I am trying a new thing where an interior decorator we have a relationship with is doing the selections packages. 

If my mom ever retires, Im subbing all administration and book keeping or hiring a book keeper. Lol. We use an accountant for taxes.


----------



## Red Adobe (Jul 26, 2008)

Yup, I started in a framing crew then went out alone, hired some guys, fired some guys, worked alone again, started subbing out, fired the subs, and now all alone again. My knees are shot and my back is thrashed so Im limited on what and how I do stuff now.

Im bunt out on it all, thinking of just digging out the woodshop stuff and building outdoor furniture and some cabinents for awhile. Sourcing the wood is a major issue here but theres always something lol


----------



## TBFGhost (Oct 9, 2008)

I worked alone....then I got a business partner...I guess I am lucky tho. It WAY better to work with a second guy who works and thinks in a similar fashion to yourself.

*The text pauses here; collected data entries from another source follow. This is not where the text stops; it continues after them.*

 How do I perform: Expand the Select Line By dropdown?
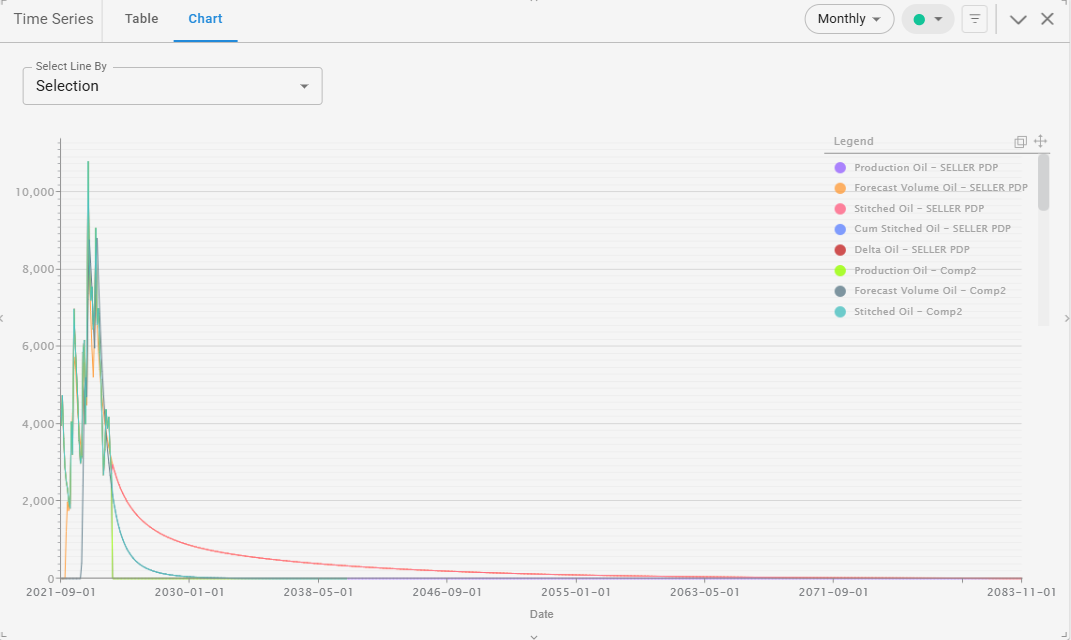[172, 86]
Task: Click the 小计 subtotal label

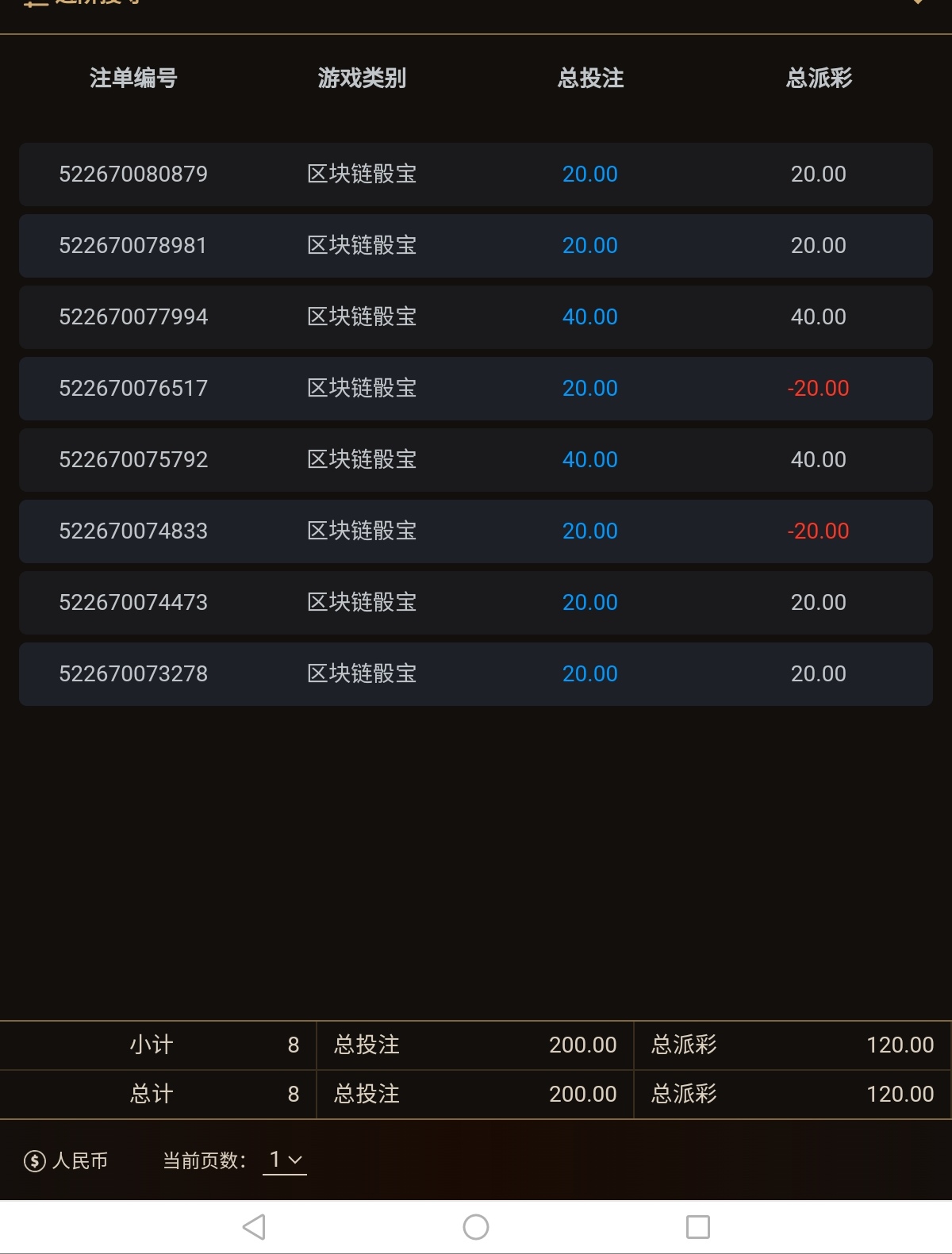Action: point(151,1045)
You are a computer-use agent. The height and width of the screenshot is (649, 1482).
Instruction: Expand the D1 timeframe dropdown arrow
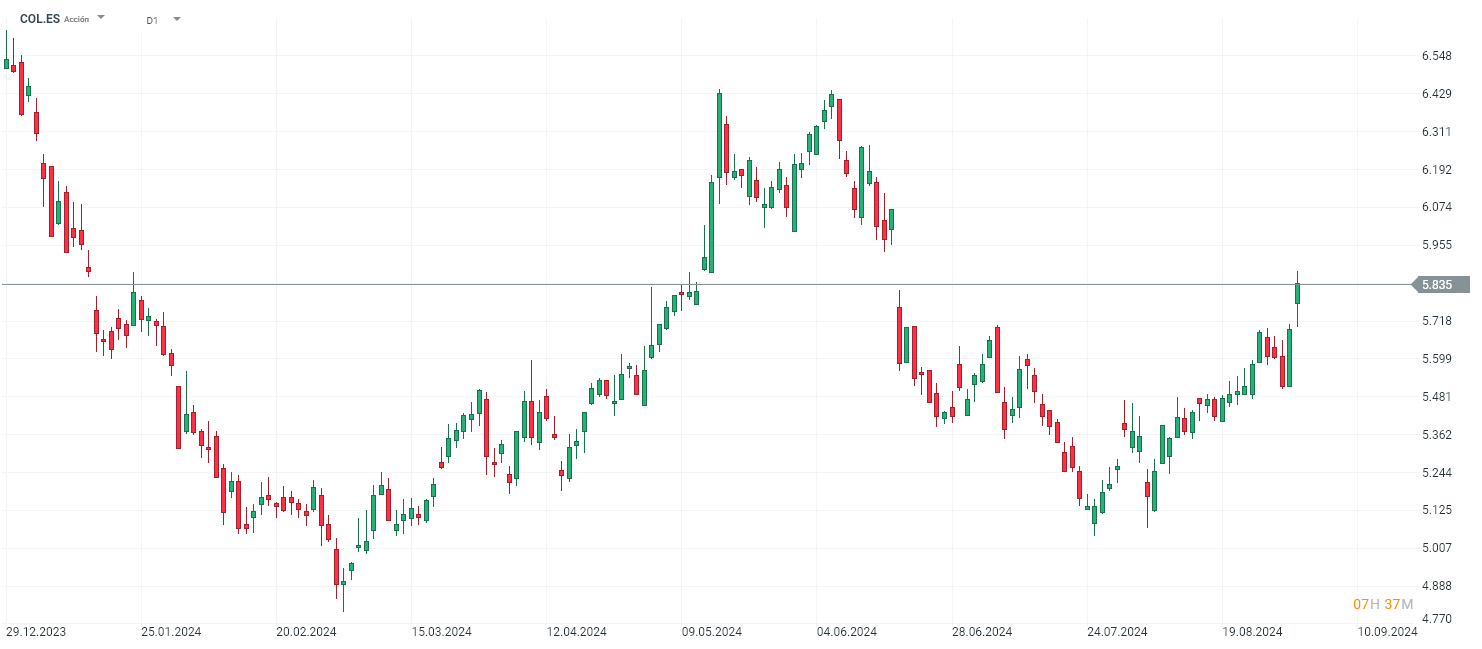[177, 18]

I hate doing things solo now, the jobs go much faster with much less stress when there is two of us.


----------



## ohiohomedoctor (Dec 26, 2010)

Two good men can do much more in one day than one good guy in two days.


----------



## Jaws (Dec 20, 2010)

ohiohomedoctor said:


> Two good men can do much more in one day than one good guy in two days.


:thumbsup:


----------



## bbgcarpentry (Apr 11, 2009)

solo just subs and helpers sometimes,cant get good people,we are dealing with the facebook era


----------



## griz (Nov 26, 2009)

Jaws said:


> ...I am trying a new thing where an interior decorator we have a relationship with is doing the selections packages. ...

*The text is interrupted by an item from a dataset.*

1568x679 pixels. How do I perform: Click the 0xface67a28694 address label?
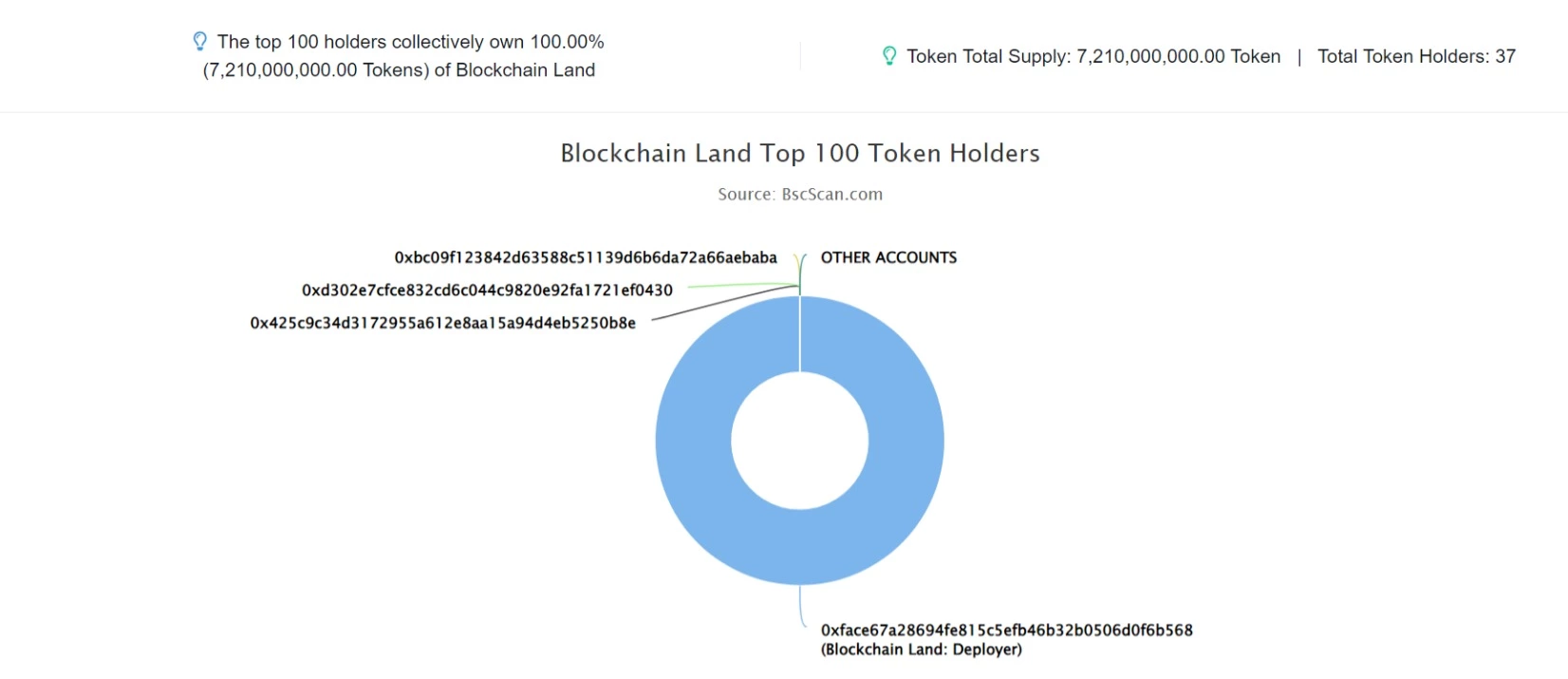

You are starting to scare the chit out of me...:whistling:laughing::laughing:


----------



## VinylHanger (Jul 14, 2011)

I work alone most of the time. The last time I had help my buddy wanted to start at 8.

That's a bit early for me these days.:laughing:

The hardest part of working alone for me is getting motivated when things drag out.


----------



## Jaws (Dec 20, 2010)

griz said:


> You are starting to scare the chit out of me...:whistling:laughing::laughing:


:no::laughing:

You sound like my old man :whistling Like I told him. Only people with money use decorators. ... atleast shes not like the archy who wore a scarf. A SILK scarf in summer :whistling that dude was impossible to deal with. 

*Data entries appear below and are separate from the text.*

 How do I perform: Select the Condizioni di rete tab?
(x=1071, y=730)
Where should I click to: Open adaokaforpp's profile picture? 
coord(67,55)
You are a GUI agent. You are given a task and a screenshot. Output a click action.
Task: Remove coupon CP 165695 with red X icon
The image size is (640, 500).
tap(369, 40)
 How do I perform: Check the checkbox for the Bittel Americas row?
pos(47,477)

Besides, I detest selecting finishes and colors, and apparently I suck at it. I just want to be an installer :laughing:


----------



## kiteman (Apr 18, 2012)

ohiohomedoctor said:


> Two good men can do much more in one day than one good guy in two days.


I never found that any 2 guys on my crew could do it twice as fast as me.


----------



## Dustincoc (Sep 14, 2011)

kiteman said:


> I never found that any 2 guys on my crew could do it twice as fast as me.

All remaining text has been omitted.